AUSZUG
►
So tickt der neue Bayern-Coach taktisch
Die Trainersuche des FC Bayern könnte nach über drei Monaten ein Ende finden. Dass mit Vincent Kompany nun ausgerechnet der vormalige Verantwortliche eines Premier-League-Absteigers kommt, mag überraschen. Aber die Bayern versprechen sich viel von Kompanys Spielidee.
Um den taktischen Ansatz des ehemaligen HSV-Verteidigers zu verstehen, muss man einen Blick auf die vorangegangenen Spielzeiten werfen. In der Saison 2023/‘24 hielt Kompany, so die allgemeine Kritik, zu lange an seiner ursprünglichen Spielidee fest, obwohl Burnley aufgrund der minderen Qualität des Kaders keinen dominanten Fußball spielen konnte wie zuvor in der EFL Championship, der zweiten englischen Liga.
Jene Saison 2022/‘23, die mit dem Wiederaufstieg des Klubs aus Lancashire endete, liefert ebenso wie Kompanys Zeit zuvor beim belgischen Top-Club RSC Anderlecht Anhaltspunkte für den Fußball, den er wohl auch bei den Bayern implementieren würde.
Hohe Wichtigkeit des Positionsspiels
Dabei basierte Kompanys Taktik vor allem auf proaktiver Spielgestaltung meist aus einer 4-2-2-2-Grundstruktur heraus. Als erster Antreiber fungierte zeitweilig der heutige Dortmunder Ian Maatsen von der Linksverteidigerposition, wie er es auch zuweilen für den BVB in dieser Spielzeit getan hat.
Wichtiger jedoch als erste präzise Pässe des niederländischen Linksfußes war das Positionsspiel der Mittelfeldspieler und Angreifer. Denn die 4-2-2-2-Formation wurde vielfach umgeformt und lediglich als Ausgangspunkt gesehen. Priorität hatte dabei nicht die Besetzung bestimmter Positionen, sondern die Präsenz in den Räumen zwischen den gegnerischen Linien.
So pushte etwa Burnleys Rechtsverteidiger Connor Roberts diagonal nach vorn, um lokale Überzahlen zu schaffen oder direkt unbewacht anspielbar zu sein.
Ein Nathan Tella wiederum, der mittlerweile für Bayer Leverkusen spielt, sollte derweil auf der Außenbahn platziert sein und sich mit ballfernen Läufen versuchen. Die Idee bestand gerade hinsichtlich Tella darin, dass Burnley sehr ballorientiert spielte und damit auch den Gegner zum Ball lockte, womit wiederum Tella Freiräume erhielt.
◄
AUFGABEN
[1] Gib den Auszug über Kompanys Taktik von „Um den taktischen“ bis hin zu „Bayern implementieren würde.“ noch einmal wieder. Tausche dabei „Burnley“ gegen „der Verein“ aus.
[2] Fasse den Auszug über Kompanys Taktik in zwei Sätzen zusammen.

[Einträge aus einem Datensatz]
►
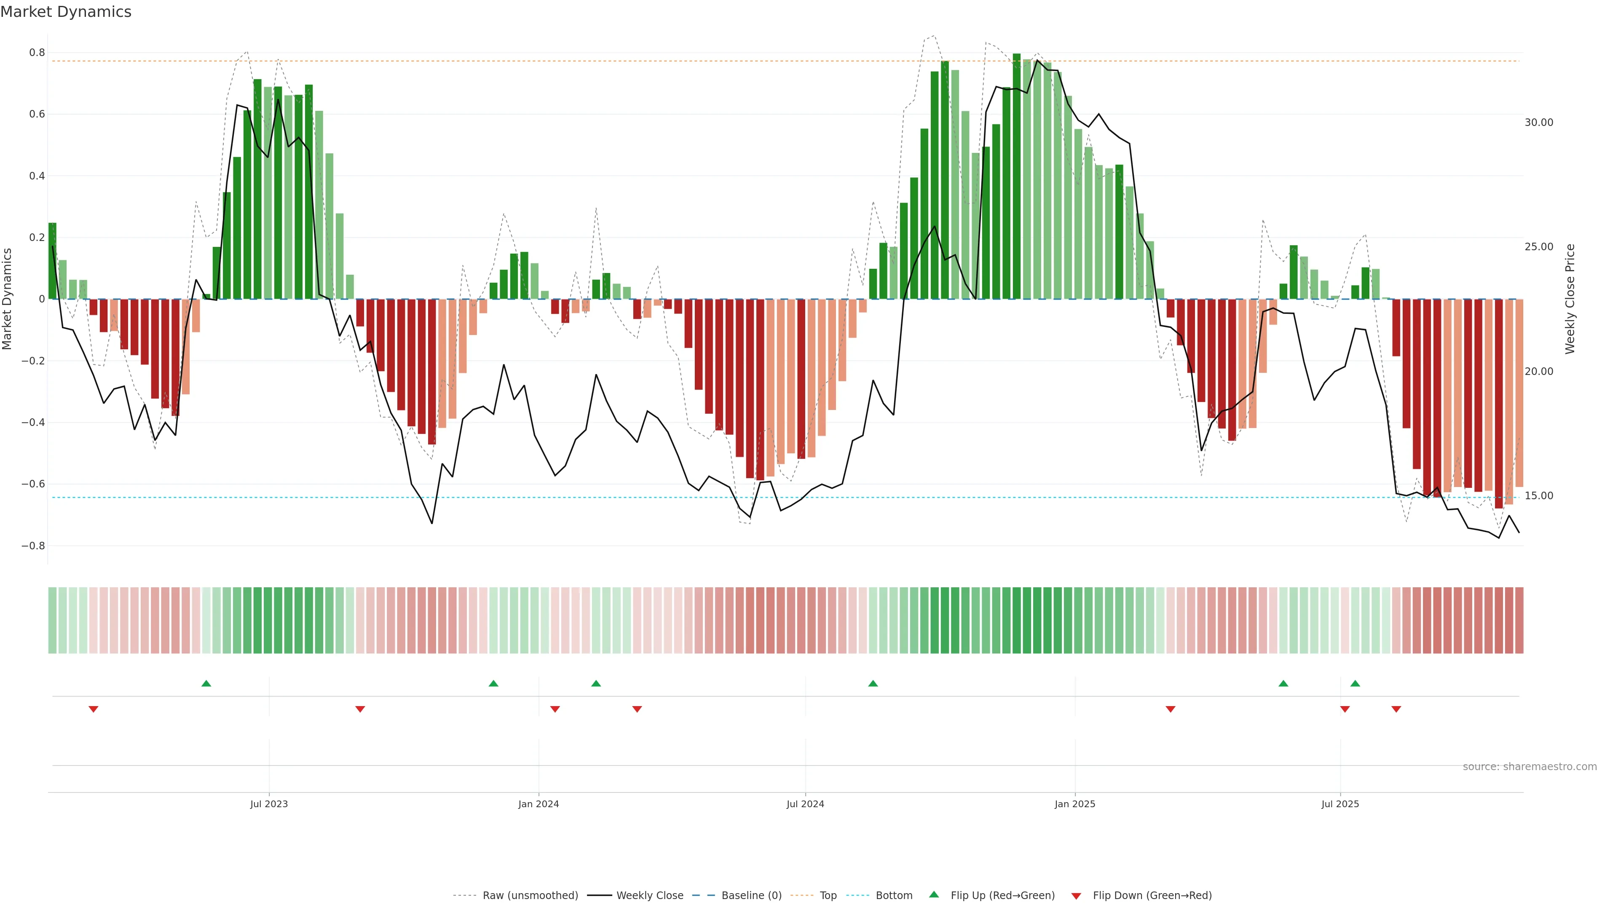Select the last red flip-down triangle marker
Screen dimensions: 1618x910
(1396, 709)
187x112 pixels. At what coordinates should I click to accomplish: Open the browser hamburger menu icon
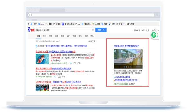click(157, 15)
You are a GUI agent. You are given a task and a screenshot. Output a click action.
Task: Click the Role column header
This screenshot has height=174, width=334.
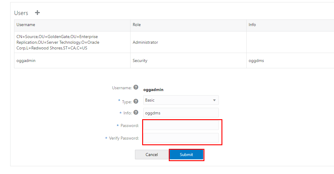coord(137,25)
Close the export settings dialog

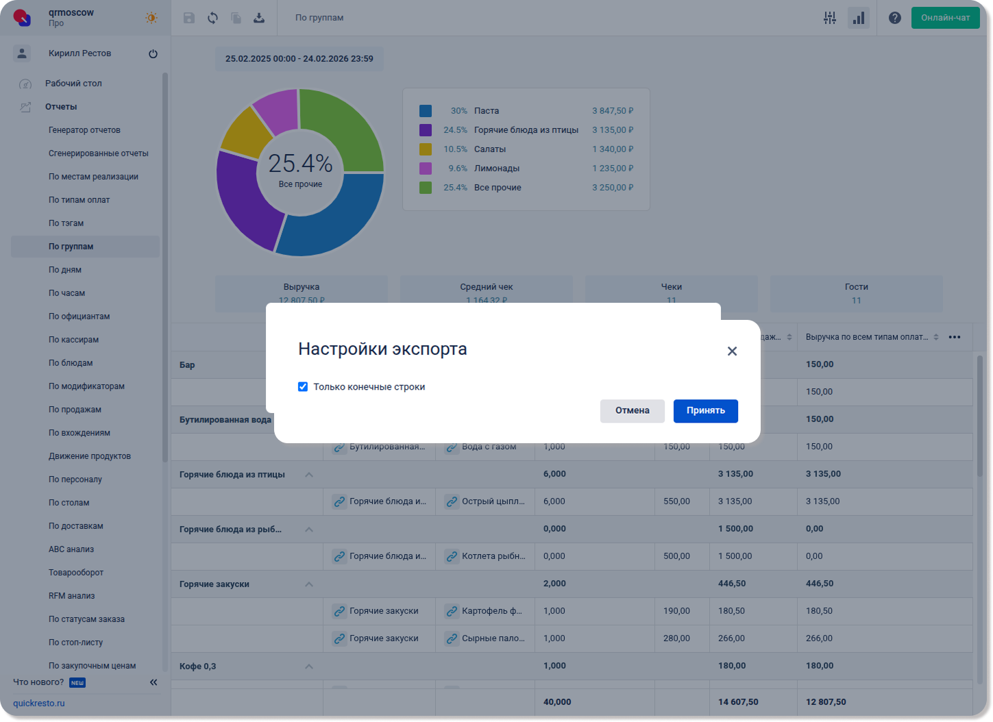point(732,351)
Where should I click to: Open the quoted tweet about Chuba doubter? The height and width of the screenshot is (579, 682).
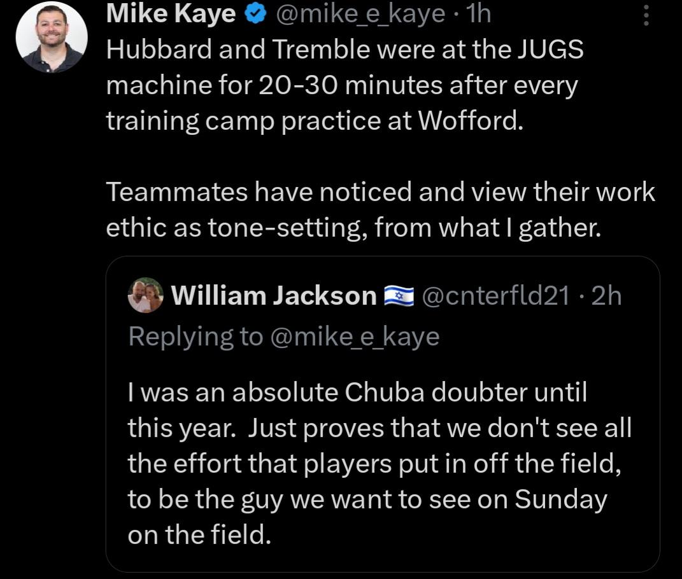click(x=383, y=414)
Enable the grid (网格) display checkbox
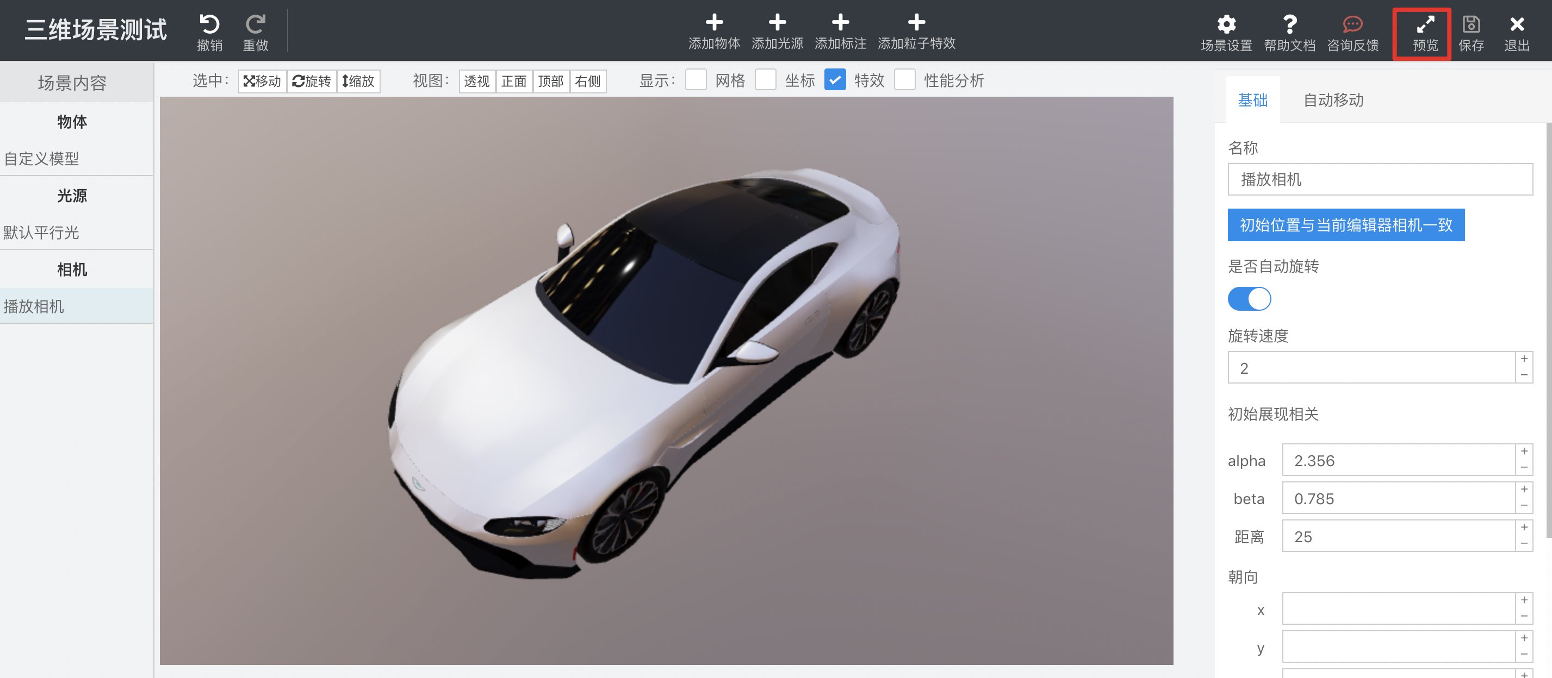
◄
GELÖSTE AUFGABEN
[1]
Um den taktischen Ansatz des ehemaligen HSV-Verteidigers zu verstehen, muss man einen Blick auf die vorangegangenen Spielzeiten werfen. In der Saison 2023/‘24 hielt Kompany, so die allgemeine Kritik, zu lange an seiner ursprünglichen Spielidee fest, obwohl der Verein aufgrund der minderen Qualität des Kaders keinen dominanten Fußball spielen konnte wie zuvor in der EFL Championship, der zweiten englischen Liga.
Jene Saison 2022/‘23, die mit dem Wiederaufstieg des Klubs aus Lancashire endete, liefert ebenso wie Kompanys Zeit zuvor beim belgischen Top-Club RSC Anderlecht Anhaltspunkte für den Fußball, den er wohl auch bei den Bayern implementieren würde.

[2] Der FC Bayern könnte mit Vincent Kompany einen Trainer verpflichten, der zuvor einen Premier-League-Absteiger verantwortet hat, verspricht sich aber viel von seiner Spielidee. Kompanys Taktik beruhte vor allem auf proaktiver Spielgestaltung aus einer 4-2-2-2-Grundstruktur, wobei die Präsenz in den Räumen zwischen den gegnerischen Linien Vorrang vor der Besetzung bestimmter Positionen hatte.